I search for a chain of clean references, which lead the fact of topological manifolds of dimension $n$ having the homotopy type of a CW of dimension $n$.
Milnor's On spaces having the homotopy type of a CW-Complex proves that every topological manifold has the homotopy type of a countable CW-complex since it is an absolute neighborhood retract.
Theorem E of Wall's Finiteness Conditions for CW-complexes then gives me the desired answer for dimensions at least 3, as long as I know that the universal covering $\tilde{M}$ of a topological manifold $M$ of dimension $n$ has vanishing homology up to dimension $n$ and it holds $H^{n+1}(M,\mathcal{B})=0$ for all abelian coefficient bundles $\mathcal{B}$.
Theorem 3.26 and Proposition 3.29 of Hatcher's book gives me the first claim about the homology since universal coverings of topological $n$ manifolds are again topological $n$ manifolds since the fundamental group of a topological manifold is countable (a clean reference for this is Theorem 7.21 in Lee's book 'Introduction to Topological Manifolds')
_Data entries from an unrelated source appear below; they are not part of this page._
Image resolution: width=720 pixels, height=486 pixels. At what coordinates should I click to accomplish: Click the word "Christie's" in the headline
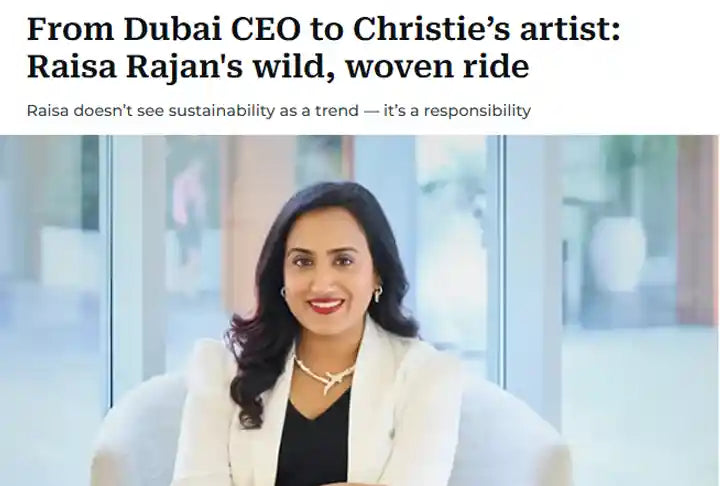[x=430, y=28]
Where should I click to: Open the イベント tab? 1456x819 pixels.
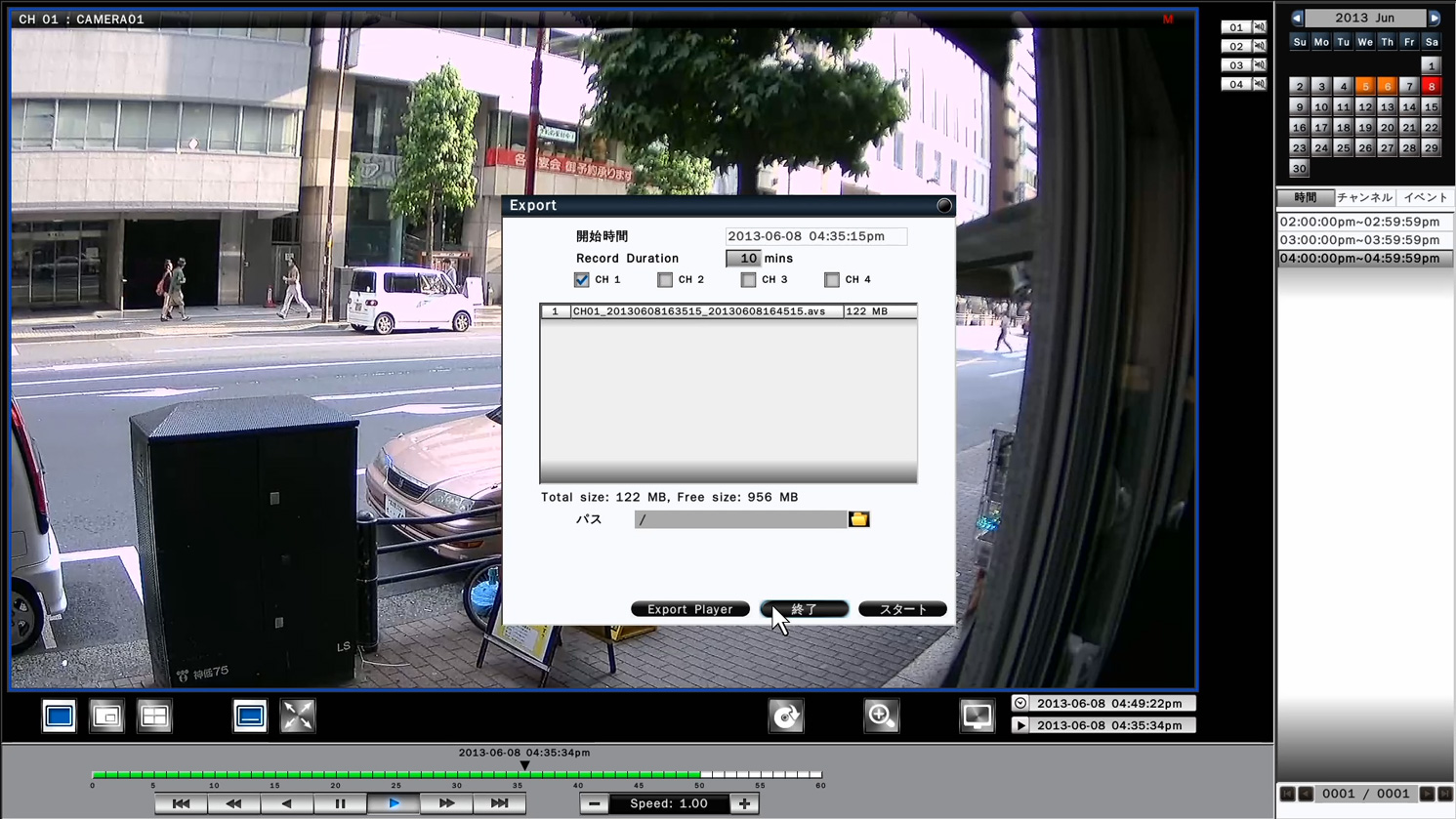[1425, 198]
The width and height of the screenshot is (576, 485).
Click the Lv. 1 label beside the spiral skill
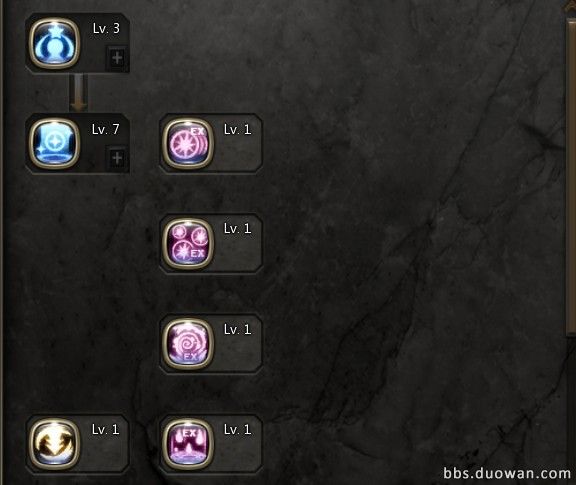pos(238,330)
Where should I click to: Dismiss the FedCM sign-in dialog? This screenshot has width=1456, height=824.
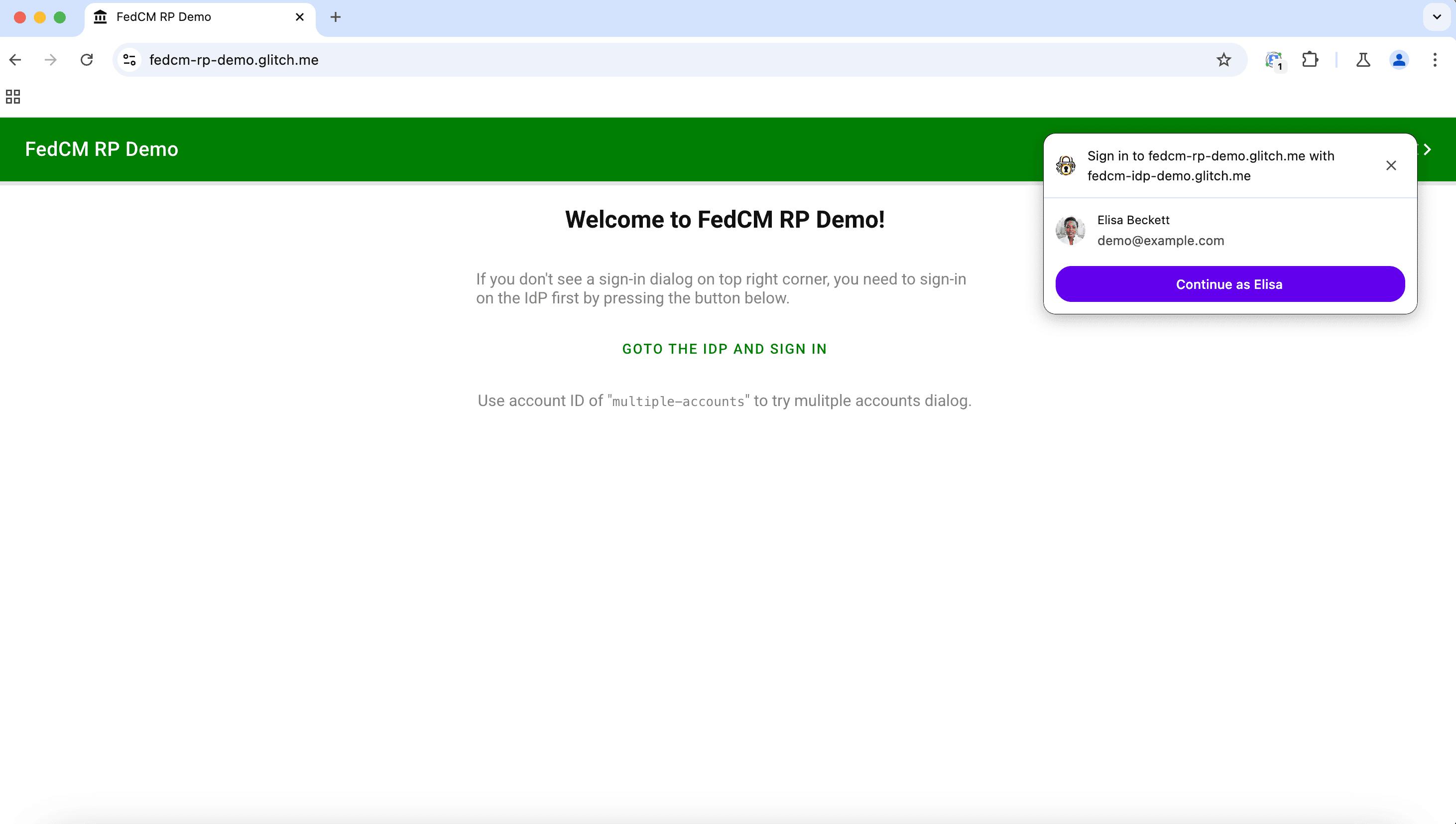tap(1391, 165)
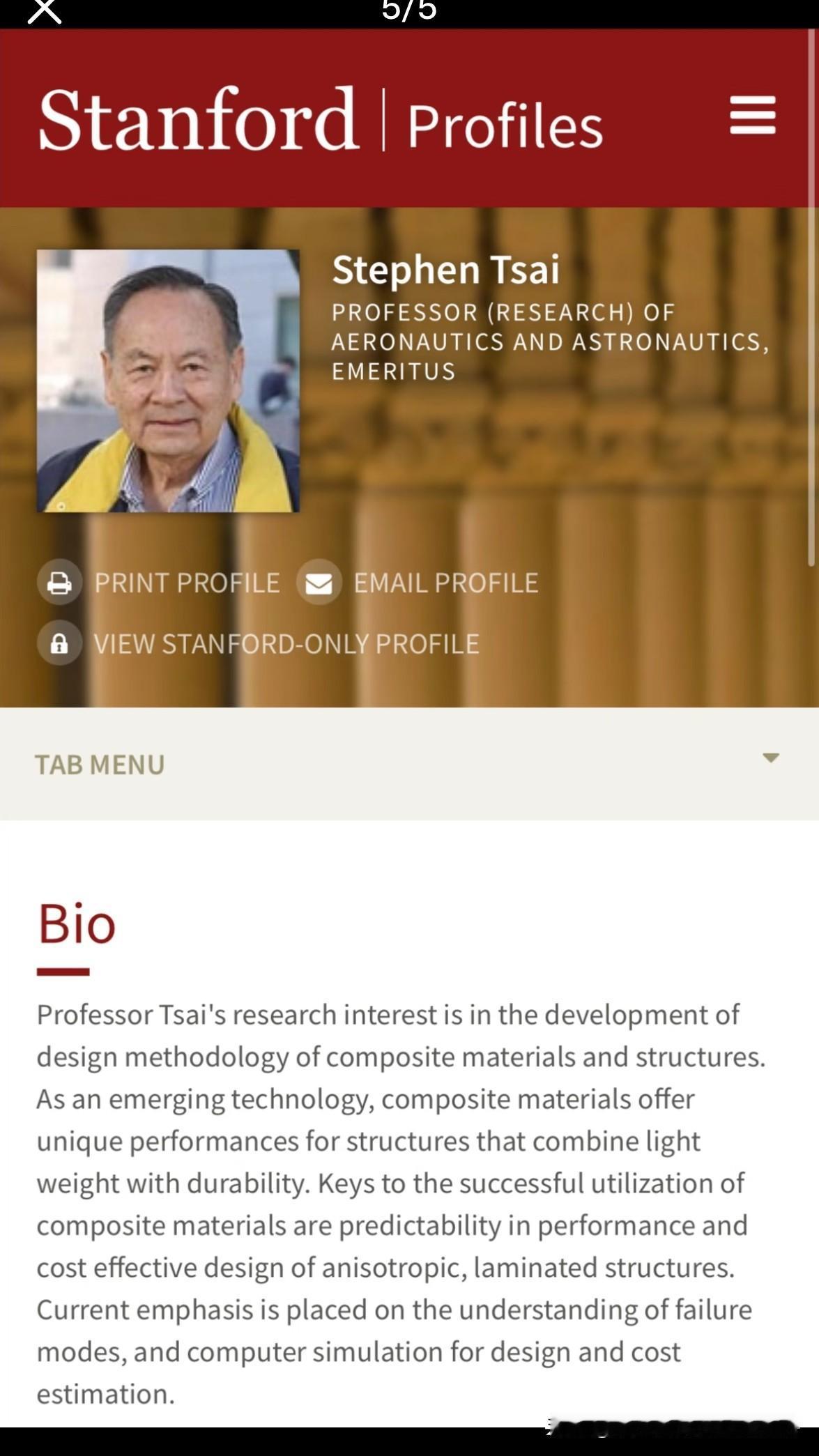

Since I am happy to forget about the low dimensional cases, it leaves me with the search for a solid reference to the claim
Let $M$ be a topological manifold and $\mathcal{B}$ be an abelian coefficent bundle, then $H^{n+1}(M,\mathcal{B})=0$.
Best Answer
Every topological manifold has a handlebody structure except in dimension 4, where a 4-manifold has a handlebody structure if and only if it is smoothable. This is a theorem on page 136 of Freedman and Quinn's book "Topology of 4-Manifolds", with a reference given to the Kirby-Siebenmann book for the higher-dimensional case. It is then an elementary fact that an $n$-manifold with a handlebody structure is homotopy equivalent to a CW complex with one $k$-cell for each $k$-handle, so in particular there are no cells of dimension greater than $n$. At least in the compact case a manifold with a handlebody structure is in fact homeomorphic to a CW complex with $k$-cells corresponding to $k$-handles; see page 107 of Kirby-Siebenmann. This probably holds in the noncompact case as well, though I don't know a reference.